Key Findings & Research Highlights
- The latitudinal-gradient in tree-species diversity reflects not only stronger local biotic interactions (conspecific negative density dependence) at tropical versus temperate latitudes, but also a latitudinal shift in the strength of biotic interactions among common and rare species, suggesting that global patterns of biodiversity cannot be understood without considering the interplay of local biotic interactions and regional processes across temperate and tropical latitudes (LaManna et al. 2017, Science).

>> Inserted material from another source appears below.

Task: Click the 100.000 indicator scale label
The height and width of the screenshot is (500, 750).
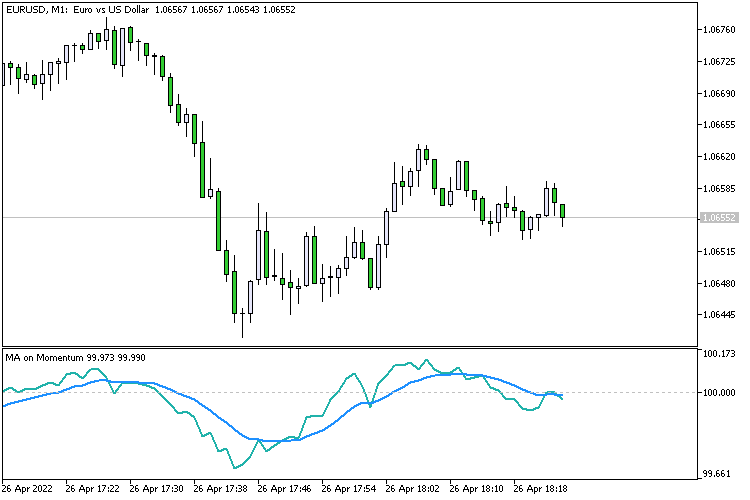Action: [x=719, y=393]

- Across a 4,000-m elevational gradient in the Bolivian Andes, we found that elevational gradients in tropical forest beta-diversity reflect scale-dependent changes in the importance of local community assembly processes and regional species pools, with local assembly processes becoming more important at larger spatial scales, resulting in a mid-elevational peak in beta-diversity (Tello et al. 2015, PLoS ONE).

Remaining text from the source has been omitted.